» **Qué se pide**:
Responda con datos del texto sobre los inicios de Podemos:
(a) ¿A qué países viajaban algunos mientras redactaban sus tesis doctorales?
(b) ¿Dónde dice el texto que empezó el giro, en lugar de en Vistalegre?
(c) ¿A qué autor se pusieron a leer "para comprender"?

» **Texto mostrado**:
Año tras año a comienzos del nuevo milenio, ya se mantuvieran en la órbita de las juventudes comunistas o transitaran hacia Espacio Alternativo, germen de Anticapi, buena parte de los hoy dirigentes de la izquierda española se fogueaban fuera del ojo público en congresos marginales que no recibían una sola línea en los medios, sin redes sociales, en el ejercicio a menudo brutal de la política intrapartidista, purgándose, aliándose y enemistándose de por vida, compitiendo entre sí por cuotas ridículas de poder mientras paradójicamente ayudaban a mantener al mismo tiempo, de manera crucial, la llama de la izquierda organizada. Otros, mientras redactaban sus tesis doctorales, viajaban a Venezuela, Bolivia o Ecuador para conocer a fondo un modelo nacional-populista y plebiscitario que, en torno a líderes carismáticos, con el apoyo activo en ocasiones del Ejército y con un uso desprejuiciado de la comunicación de masas, desplegando ambiciosos programas sociales, estaba poniendo en marcha el socialismo del siglo XXI. Los más lúcidos de ellos regresaban más escépticos de lo que se marcharon, pero otros traían bajo el brazo enseñanzas que buscarían aplicar en nuestro país. Creían que la oportunidad histórica para América Latina podía serlo también para España.
Ahora, con el final de lo que fue Podemos ante las pantallas de todos, imagino que se pueden comprender mejor sus inicios. El giro no empezó en Vistalegre, como el relato oficial se empeña en resaltar, sino que ya en el Teatro de Barrio era así. Su fundación tenía escrito su final. Cuando se gritaba “todo el poder a los círculos” se sabía que los estatutos serían verticales, que la papeleta con la cara del líder iba a suponer una afrenta teórica frontal a las teorías de la democracia radical, que las primarias siempre serían plebiscitarias y que la hipótesis nacional-populista iba a girar el sentido común de la gente. Aquel imaginario social que tanto costó construir al 15M pronto se fue tornando hacia las emociones patrióticas, fortaleciendo las relaciones narcisistas donde los seguidores-sombra construían ídolos mediáticos de barro que, siempre sucedía, serían derribados antes o después con todo el odio de los creyentes decepcionados.
Algo de todo esto lo escribieron sus protagonistas, proclamándolo sin pudor a los cuatro vientos. Se ensalzó a Carl Schmitt como todo un referente teórico, e igual que hoy vemos a MAR o Redondo como sibilinos estrategas, entonces se pensaba que la recuperación del antiguo jurista nazi y su peligrosa idea de la política como la separación tajante entre amigos y enemigos era una maravillosa operación politológica. Nos pusimos a leer a Ernesto Laclau para comprender, y algunos nos llevamos las manos a la cabeza ante las renuncias que se ponían negro sobre blanco en sus escritos. Cuando en Podemos se hablaba de series de televisión era para criticar y ridiculizar a los Stark por mantener la ética, pues esta solo les servía para morir mejor, se escribía. Y así, desde el minuto uno, insisto, se destrozaban las enseñanzas del 15M precisamente por parte de quienes se proclamaban como sus continuadores en la arena partidista de la política.

» **Datos del ejercicio**:
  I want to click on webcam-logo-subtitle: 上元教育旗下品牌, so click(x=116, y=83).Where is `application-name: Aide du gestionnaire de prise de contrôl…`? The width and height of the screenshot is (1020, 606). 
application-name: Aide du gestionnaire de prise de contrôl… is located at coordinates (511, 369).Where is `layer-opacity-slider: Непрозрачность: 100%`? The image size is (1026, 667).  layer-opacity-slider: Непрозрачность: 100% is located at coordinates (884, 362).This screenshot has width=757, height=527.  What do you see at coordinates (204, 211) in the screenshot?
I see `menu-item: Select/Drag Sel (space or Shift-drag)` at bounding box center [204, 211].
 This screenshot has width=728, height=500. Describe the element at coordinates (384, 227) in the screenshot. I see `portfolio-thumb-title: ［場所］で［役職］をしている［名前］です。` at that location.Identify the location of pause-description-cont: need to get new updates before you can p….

* * *

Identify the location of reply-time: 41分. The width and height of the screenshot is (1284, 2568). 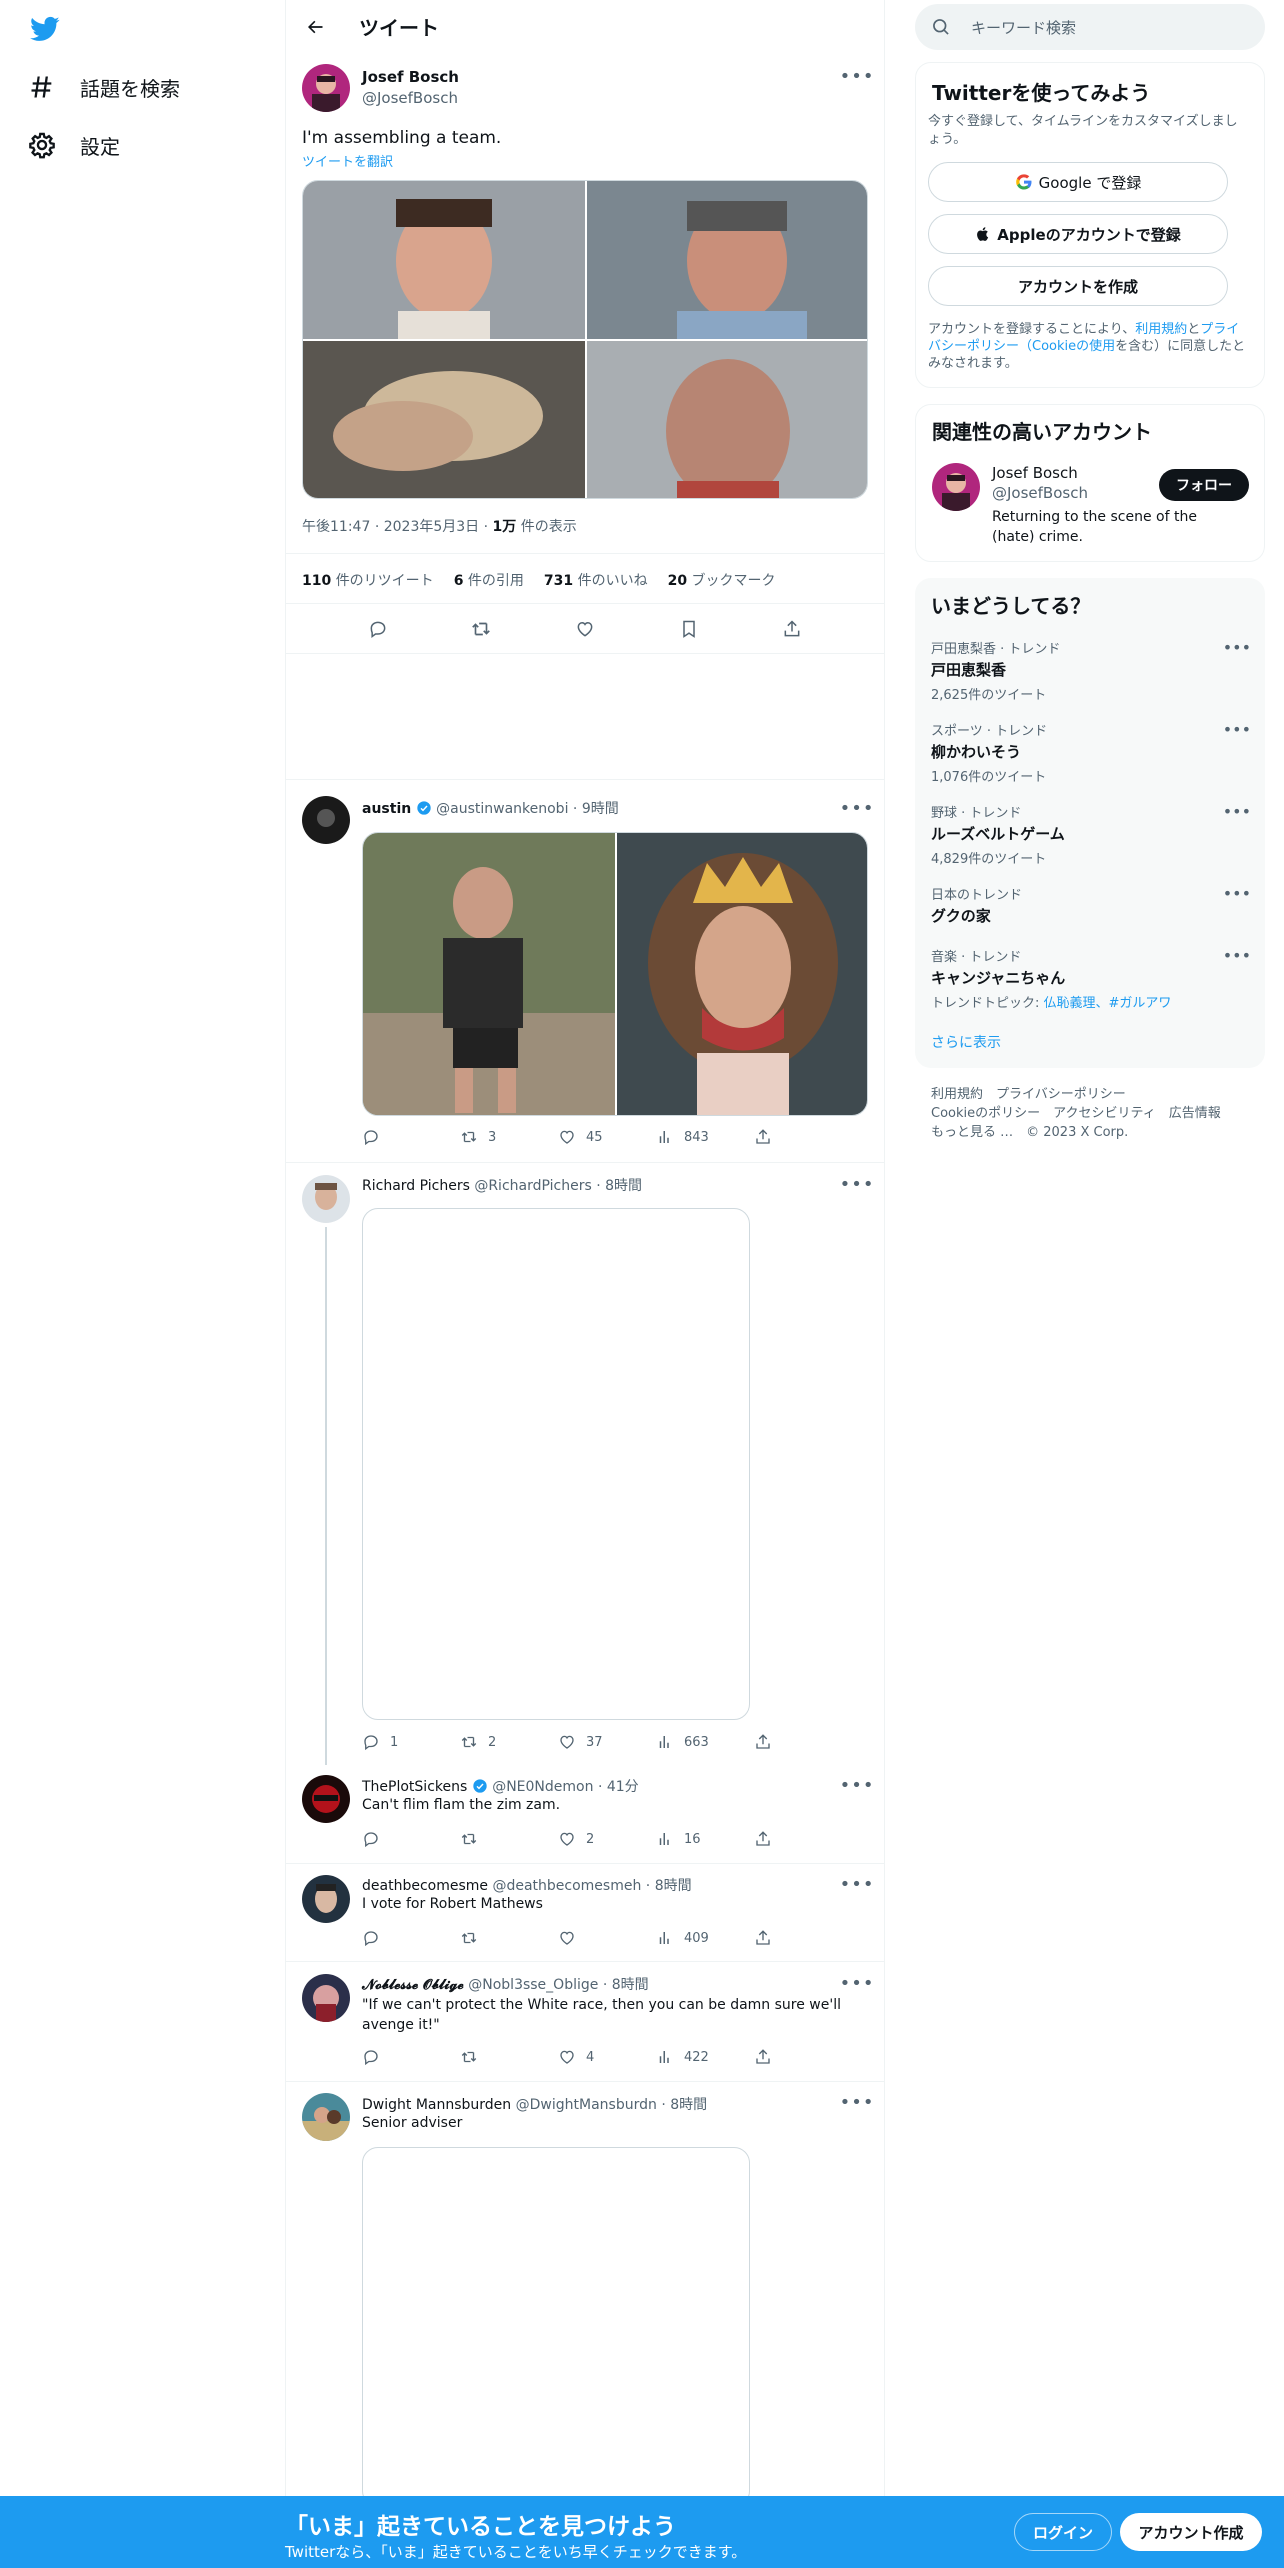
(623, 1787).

--

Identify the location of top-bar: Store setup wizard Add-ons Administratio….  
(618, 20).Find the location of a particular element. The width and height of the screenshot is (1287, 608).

» **Solución del ejercicio**:
(a) A Venezuela, Bolivia o Ecuador.
(b) En el Teatro de Barrio.
(c) A Ernesto Laclau.